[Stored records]
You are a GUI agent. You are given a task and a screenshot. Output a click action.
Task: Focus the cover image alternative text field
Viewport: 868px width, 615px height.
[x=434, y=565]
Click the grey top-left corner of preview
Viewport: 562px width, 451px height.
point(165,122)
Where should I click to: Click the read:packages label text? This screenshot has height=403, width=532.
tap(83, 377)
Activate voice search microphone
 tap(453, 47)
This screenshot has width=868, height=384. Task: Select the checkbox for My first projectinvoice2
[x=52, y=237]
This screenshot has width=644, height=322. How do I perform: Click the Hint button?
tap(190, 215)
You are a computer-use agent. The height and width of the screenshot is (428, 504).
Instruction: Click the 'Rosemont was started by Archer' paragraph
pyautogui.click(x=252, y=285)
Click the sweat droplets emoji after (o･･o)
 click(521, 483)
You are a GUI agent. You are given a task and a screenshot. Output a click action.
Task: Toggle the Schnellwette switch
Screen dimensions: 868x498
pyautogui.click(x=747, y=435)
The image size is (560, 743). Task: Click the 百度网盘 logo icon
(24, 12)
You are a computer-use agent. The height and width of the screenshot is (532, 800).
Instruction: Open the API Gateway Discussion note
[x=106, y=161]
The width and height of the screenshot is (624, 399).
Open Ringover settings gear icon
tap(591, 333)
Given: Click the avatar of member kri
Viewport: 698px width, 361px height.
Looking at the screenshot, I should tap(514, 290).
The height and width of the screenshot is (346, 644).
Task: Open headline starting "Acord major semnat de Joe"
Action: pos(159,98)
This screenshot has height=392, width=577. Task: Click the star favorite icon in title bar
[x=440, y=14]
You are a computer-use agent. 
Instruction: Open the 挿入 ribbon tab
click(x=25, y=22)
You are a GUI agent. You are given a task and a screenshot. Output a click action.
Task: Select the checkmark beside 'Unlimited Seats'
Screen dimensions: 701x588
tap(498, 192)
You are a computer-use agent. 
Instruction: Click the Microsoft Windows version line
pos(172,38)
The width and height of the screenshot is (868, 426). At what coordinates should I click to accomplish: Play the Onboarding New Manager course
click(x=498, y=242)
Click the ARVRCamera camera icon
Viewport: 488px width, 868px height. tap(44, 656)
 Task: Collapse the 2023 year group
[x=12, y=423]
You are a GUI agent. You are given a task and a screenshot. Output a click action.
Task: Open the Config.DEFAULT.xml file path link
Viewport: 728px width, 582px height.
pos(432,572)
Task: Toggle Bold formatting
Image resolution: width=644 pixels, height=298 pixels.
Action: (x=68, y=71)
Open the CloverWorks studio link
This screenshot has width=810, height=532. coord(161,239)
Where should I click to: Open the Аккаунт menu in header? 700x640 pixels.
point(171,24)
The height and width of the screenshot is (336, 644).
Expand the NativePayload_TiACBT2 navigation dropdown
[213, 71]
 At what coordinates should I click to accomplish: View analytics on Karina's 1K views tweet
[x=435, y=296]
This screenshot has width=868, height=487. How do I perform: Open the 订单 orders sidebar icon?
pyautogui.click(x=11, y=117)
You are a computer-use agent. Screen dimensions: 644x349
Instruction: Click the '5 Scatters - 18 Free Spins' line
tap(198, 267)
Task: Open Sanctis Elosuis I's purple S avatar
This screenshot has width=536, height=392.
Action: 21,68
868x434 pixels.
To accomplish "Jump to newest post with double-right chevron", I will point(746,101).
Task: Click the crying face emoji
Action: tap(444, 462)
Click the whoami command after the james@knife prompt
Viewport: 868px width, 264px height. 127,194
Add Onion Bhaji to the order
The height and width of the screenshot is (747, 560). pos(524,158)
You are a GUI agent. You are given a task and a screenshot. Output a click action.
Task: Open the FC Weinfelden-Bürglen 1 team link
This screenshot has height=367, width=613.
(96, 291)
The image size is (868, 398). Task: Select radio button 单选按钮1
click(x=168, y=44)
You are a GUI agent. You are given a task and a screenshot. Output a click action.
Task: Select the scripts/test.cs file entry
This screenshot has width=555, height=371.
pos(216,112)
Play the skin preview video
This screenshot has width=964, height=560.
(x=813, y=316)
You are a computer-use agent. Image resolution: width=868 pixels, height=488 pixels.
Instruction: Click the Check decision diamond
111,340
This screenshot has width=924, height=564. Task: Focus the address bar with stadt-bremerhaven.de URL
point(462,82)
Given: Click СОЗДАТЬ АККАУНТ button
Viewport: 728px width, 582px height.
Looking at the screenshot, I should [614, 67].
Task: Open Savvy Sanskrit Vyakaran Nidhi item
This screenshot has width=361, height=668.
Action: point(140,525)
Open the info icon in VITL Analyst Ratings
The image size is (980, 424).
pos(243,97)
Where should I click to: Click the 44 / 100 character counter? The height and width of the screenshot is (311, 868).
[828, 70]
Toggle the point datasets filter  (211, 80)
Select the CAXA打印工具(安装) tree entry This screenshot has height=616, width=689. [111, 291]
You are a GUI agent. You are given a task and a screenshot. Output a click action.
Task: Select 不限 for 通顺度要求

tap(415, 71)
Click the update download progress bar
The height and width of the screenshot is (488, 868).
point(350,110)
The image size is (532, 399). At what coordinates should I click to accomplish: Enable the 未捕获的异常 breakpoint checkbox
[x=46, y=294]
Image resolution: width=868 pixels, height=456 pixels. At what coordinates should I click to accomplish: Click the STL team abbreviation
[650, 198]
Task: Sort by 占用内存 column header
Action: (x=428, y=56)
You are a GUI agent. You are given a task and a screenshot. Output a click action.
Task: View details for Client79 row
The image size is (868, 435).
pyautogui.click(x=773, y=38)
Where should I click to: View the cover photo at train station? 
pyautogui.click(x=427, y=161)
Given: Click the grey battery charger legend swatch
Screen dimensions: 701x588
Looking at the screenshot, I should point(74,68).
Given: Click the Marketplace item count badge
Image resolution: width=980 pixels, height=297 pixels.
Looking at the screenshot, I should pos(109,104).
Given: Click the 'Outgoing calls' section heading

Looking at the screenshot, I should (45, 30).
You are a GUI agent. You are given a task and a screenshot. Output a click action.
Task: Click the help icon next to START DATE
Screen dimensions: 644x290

WORK TO BE COMPLETED => The stretch of entries above that starts with the line containing "is (428, 504)." and goes on through the line containing "is (532, 800)." is to be transcribed exactly, and no other line is to be transcribed.

REPLY TO THE EXERCISE =>
You are a computer-use agent. The height and width of the screenshot is (428, 504).
Instruction: Click the 'Rosemont was started by Archer' paragraph
pyautogui.click(x=252, y=285)
Click the sweat droplets emoji after (o･･o)
 click(521, 483)
You are a GUI agent. You are given a task and a screenshot. Output a click action.
Task: Toggle the Schnellwette switch
Screen dimensions: 868x498
pyautogui.click(x=747, y=435)
The image size is (560, 743). Task: Click the 百度网盘 logo icon
(24, 12)
You are a computer-use agent. The height and width of the screenshot is (532, 800).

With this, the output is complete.